Un’interessante riflessione sugli interventi in caso di trauma in pazienti sportivi di rilievo e nella gente comune.

Goggia e la biologia

L’Italia tutta è orgogliosa della sciatrice bergamasca. Tenace, grintosa, brava, spiritosa. Magari anche  un po’ piena di sè stando alle chiacchiere maligne delle altri madri.

Stando alle notizie ha superato in poco più di 20 giorni una lesione legamentosa del ginocchio ed una minuta frattura del perone. Prodigi dell’impegno della protagonista e dei curanti, preparatori atletici e quant’altro.

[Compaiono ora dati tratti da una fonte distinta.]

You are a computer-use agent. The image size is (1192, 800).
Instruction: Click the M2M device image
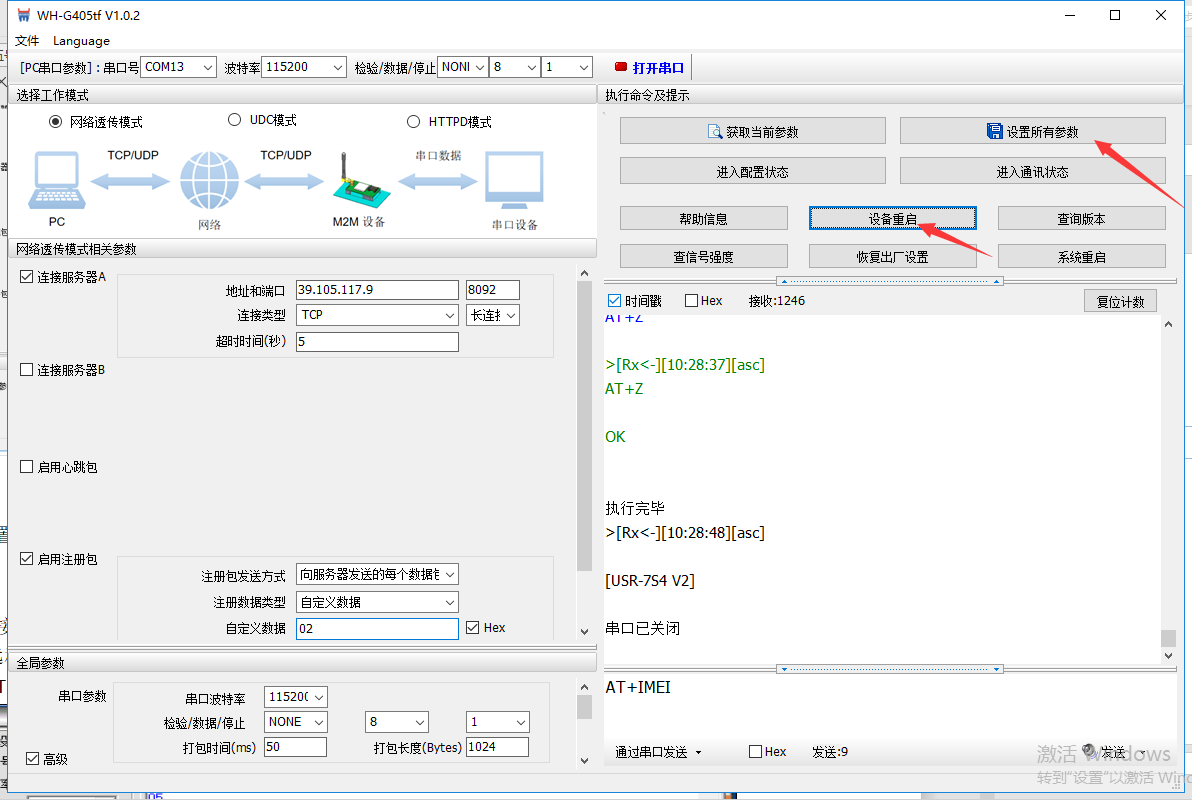click(357, 182)
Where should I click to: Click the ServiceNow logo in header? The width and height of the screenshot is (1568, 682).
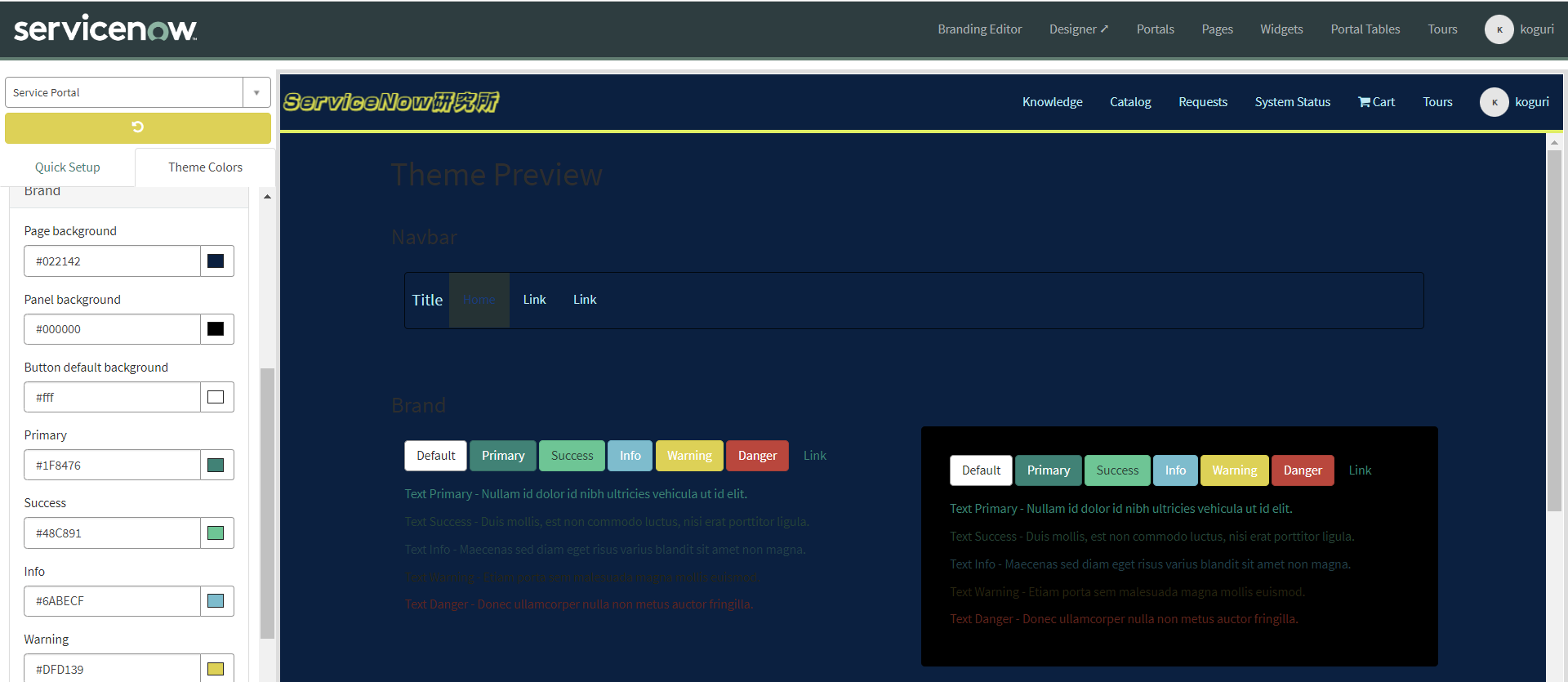tap(105, 29)
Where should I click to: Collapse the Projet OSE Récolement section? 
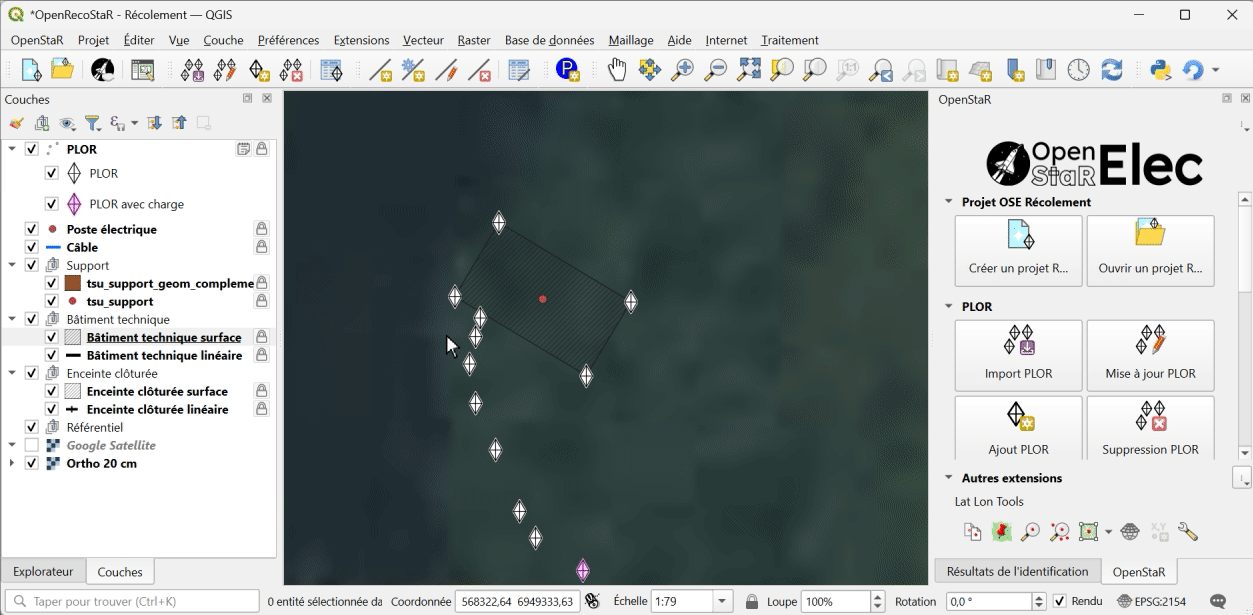949,201
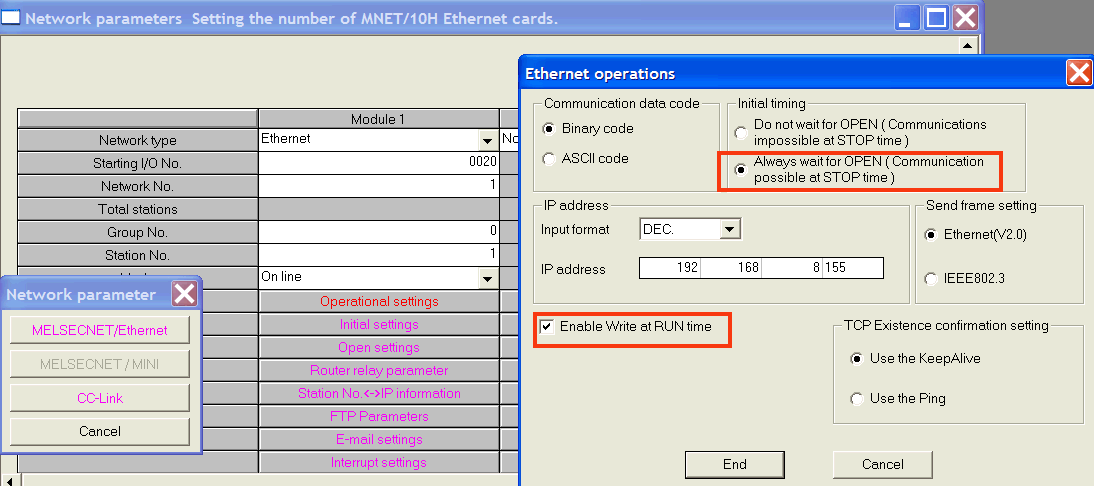This screenshot has height=486, width=1094.
Task: Select ASCII code option
Action: pos(548,159)
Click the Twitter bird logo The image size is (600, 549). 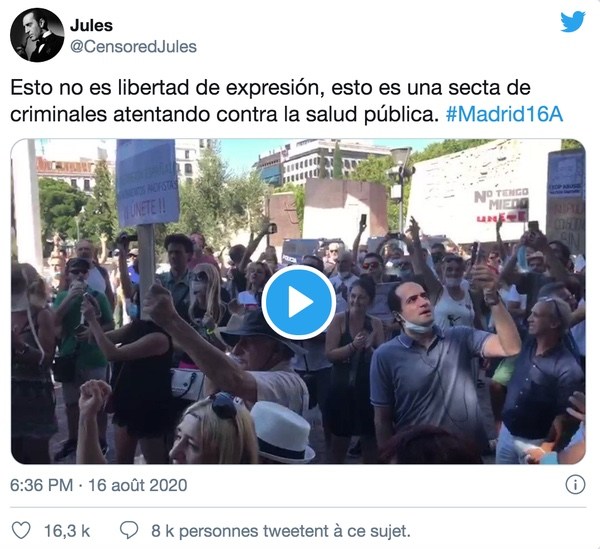click(x=573, y=21)
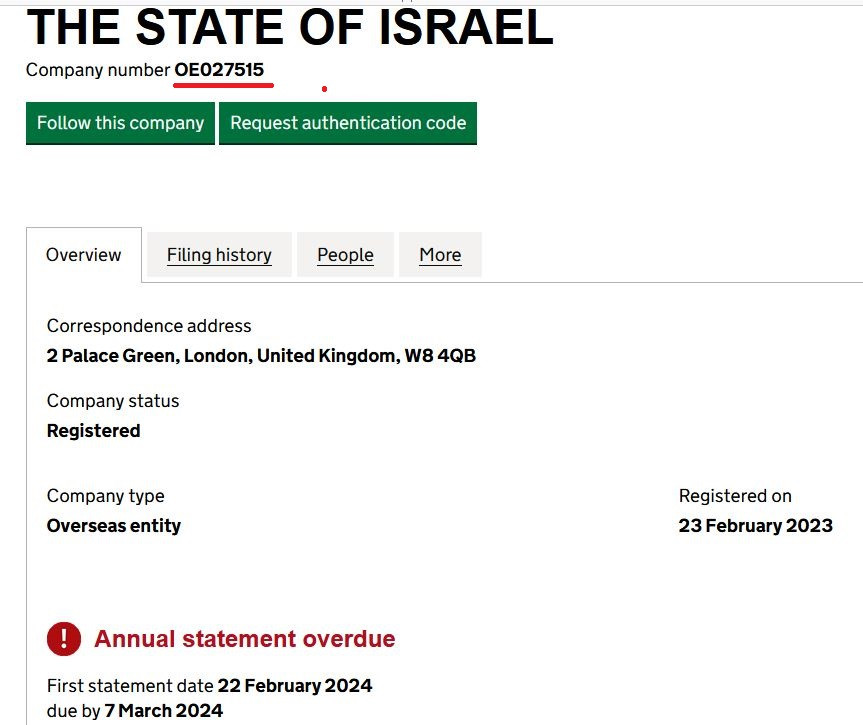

Oddio…. Qualche volta dissenziente ha vociferato che il trauma non fosse poi così grave. Ma si sa, le madri delle antagoniste di squadra non fanno testo. Parla, almeno si vorrebbe la risonanza! L’ambiente agonistico non deve essere dei migliori e non basta essere donna per dimostrare fair play.

E tutta via questo piccolo-grande fatto di cronaca pone due interrogativi.

Se le cose fossero state falsificate ad arte, non ci potrebbero stupire più di tanto, ormai lo sport è competizione pura , sostenuta dal marketing. Alla faccia della correttezza sportiva.

Ma se invece il danno biologico fosse stato vero c’è da chiedersi perché gli altri (le persone normali) ci mettano tanto tempo per rimettersi in sesto.

Se pensiamo alle risorse messe in campo per il recupero della sciatrice c’è di che rimanere stupiti: rapido consulti, veloci procedure diagnostiche e terapeutiche, ore e ore di riabilitazione.

Ma la frattura dell’operaio, del muratore, dell’impiegata valgono forse meno di quella di una sportiva? Non è lavoro anche il loro? Umile, forse, ma non meno di valore. Ci si potrebbe chiedere  quanta disabilità si potrebbe ridurre con interventi incisivi e prolungati nel tempo.

Ma si sa, i disabili, i cronici, le persone comuni non fanno storia nell’Italia delle stelle (calciatori o sciatori che siano). E la riabilitazione rimane per molti una cenerentola.